**REQUIRED ACTIONS:**
a) In the email thread about NMI-safe exceptions, which case does the patch not make safe to call from NMI context?
b) Continue the email thread about NMI-safe exceptions, starting after its last sentence.

--- Start DOCUMENT SECTION ---

From: Maciej W. Rozycki on
On Wed, 14 Jul 2010, Mathieu Desnoyers wrote:

> This patch makes all faults, traps and exception safe to be called from NMI
> context *except* single-stepping, which requires iret to restore the TF (trap
> flag) and jump to the return address in a single instruction. Sorry, no kprobes

Watch out for the RF flag too, that is not set correctly by POPFD -- that
may be important for faulting instructions that also have a hardware
breakpoint set at their address.

> support in NMI handlers because of this limitation. This cannot be emulated
> with popf/lret, because lret would be single-stepped. It does not apply to
> "immediate values" because they do not use single-stepping. This code detects if
> the TF flag is set and uses the iret path for single-stepping, even if it
> reactivates NMIs prematurely.

What about the VM flag for VM86 tasks? It cannot be changed by POPFD
either.

How about only using the special return path when a nested exception is
about to return to the NMI handler? You'd avoid all the odd cases then
that do not happen in the NMI context.

--- End DOCUMENT SECTION ---
--- Start EXTRACTED MATERIAL ---

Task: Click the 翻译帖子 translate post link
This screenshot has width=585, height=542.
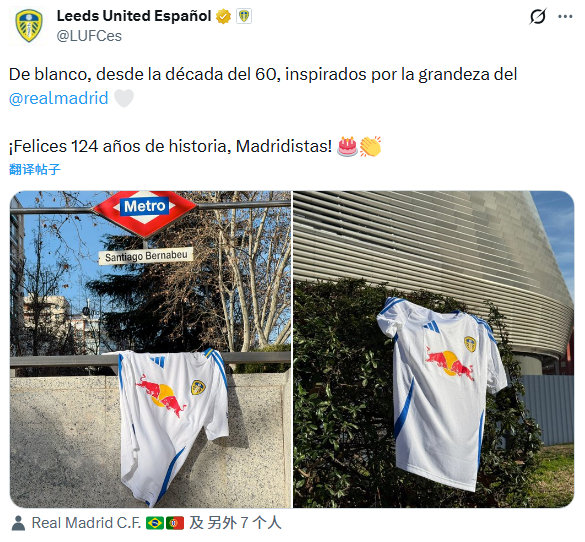Action: click(34, 169)
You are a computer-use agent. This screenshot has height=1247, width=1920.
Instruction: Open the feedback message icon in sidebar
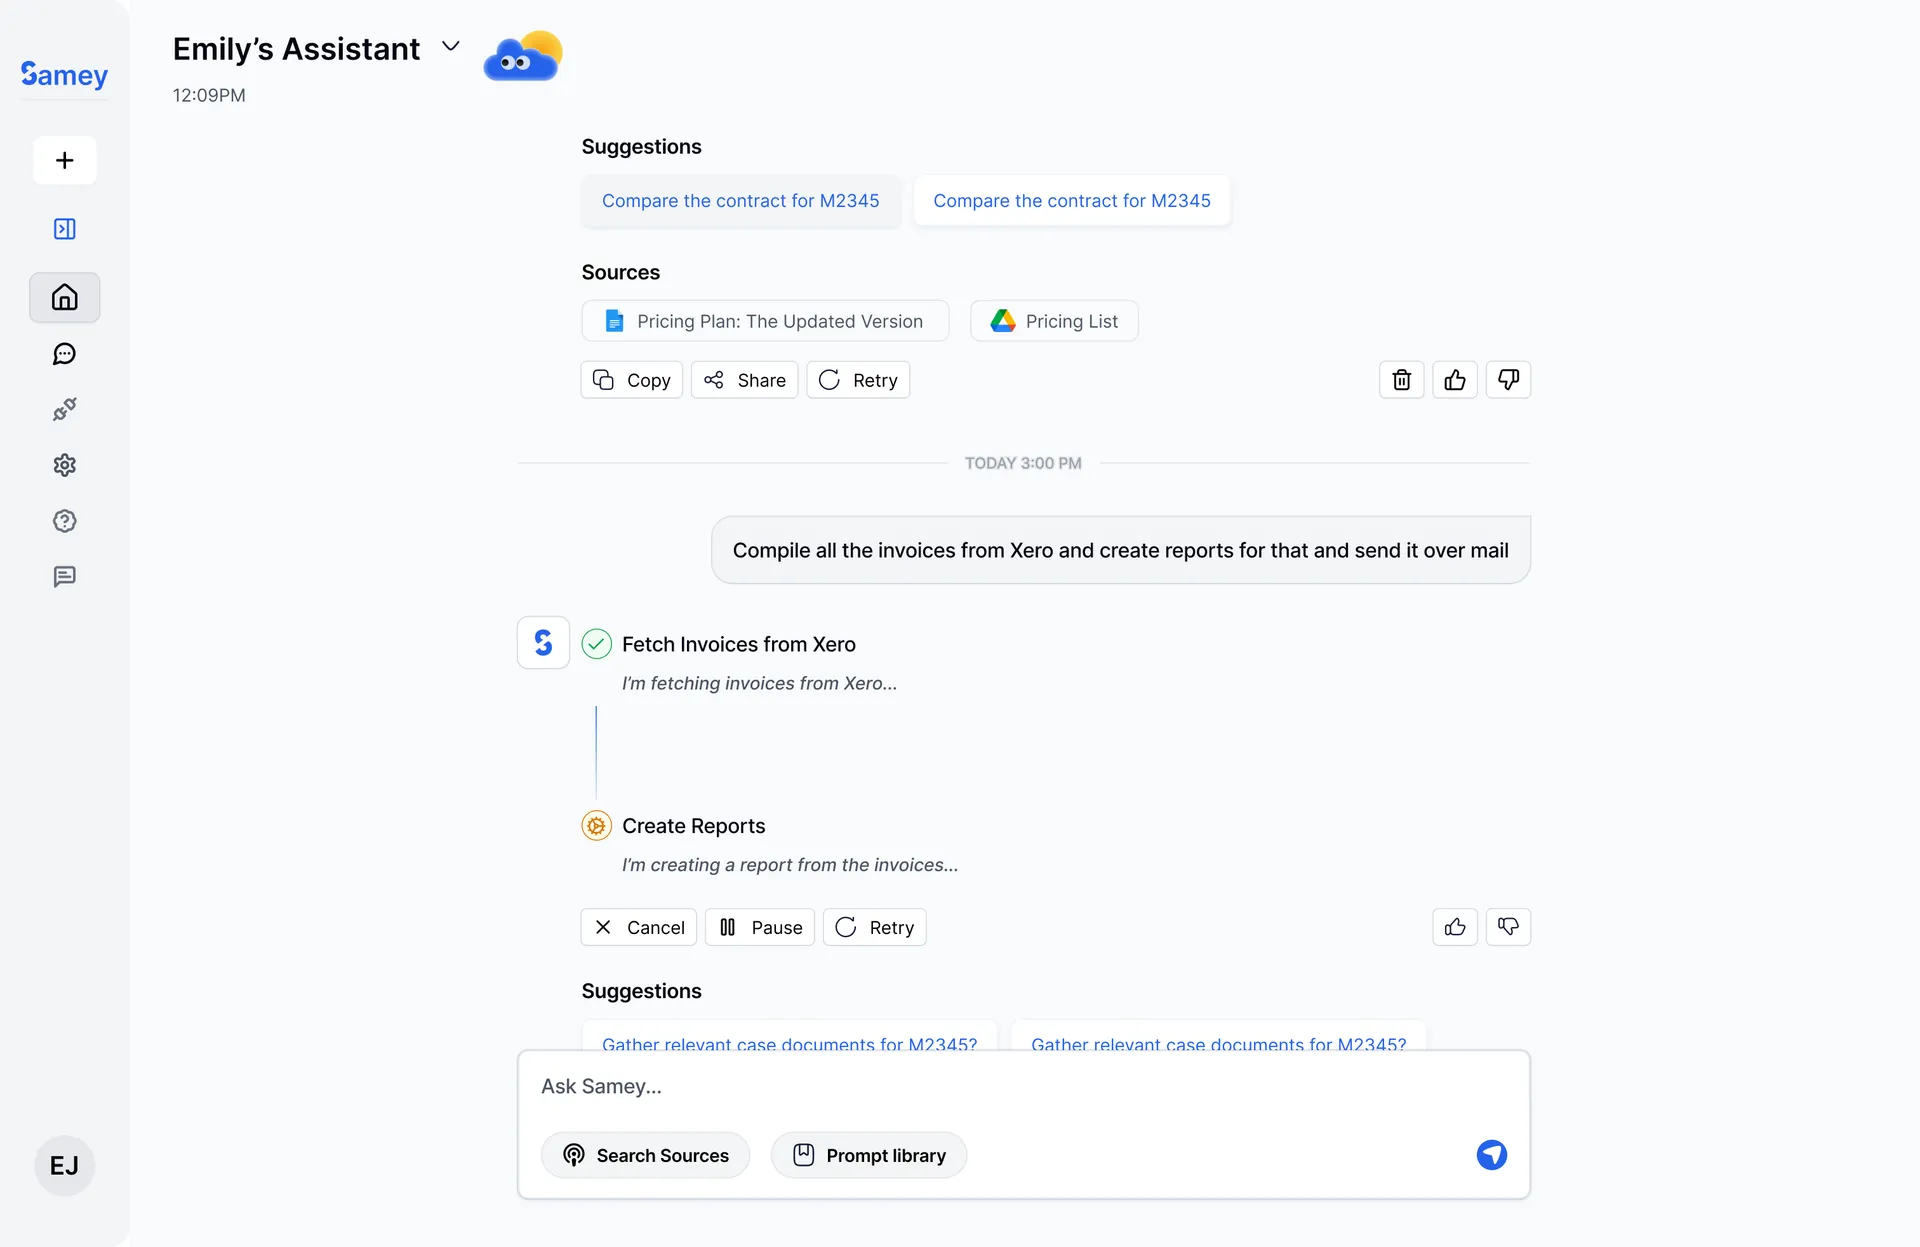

--- End EXTRACTED MATERIAL ---

**ANSWERS FOR THE EXERCISE:**
a) Single-stepping.

b)
Maciej
--
To unsubscribe from this list: send the line "unsubscribe linux-kernel" in
the body of a message to majordomo(a)vger.kernel.org
More majordomo info at http://vger.kernel.org/majordomo-info.html
Please read the FAQ at http://www.tux.org/lkml/
From: Mathieu Desnoyers on
* Maciej W. Rozycki (macro(a)linux-mips.org) wrote:
> On Wed, 14 Jul 2010, Mathieu Desnoyers wrote:
>
> > This patch makes all faults, traps and exception safe to be called from NMI
> > context *except* single-stepping, which requires iret to restore the TF (trap
> > flag) and jump to the return address in a single instruction. Sorry, no kprobes
>
> Watch out for the RF flag too, that is not set correctly by POPFD -- that
> may be important for faulting instructions that also have a hardware
> breakpoint set at their address.
>
> > support in NMI handlers because of this limitation. This cannot be emulated
> > with popf/lret, because lret would be single-stepped. It does not apply to
> > "immediate values" because they do not use single-stepping. This code detects if
> > the TF flag is set and uses the iret path for single-stepping, even if it
> > reactivates NMIs prematurely.
>
> What about the VM flag for VM86 tasks? It cannot be changed by POPFD
> either.
>
> How about only using the special return path when a nested exception is
> about to return to the NMI handler? You'd avoid all the odd cases then
> that do not happen in the NMI context.

This is exactly what this patch does :-)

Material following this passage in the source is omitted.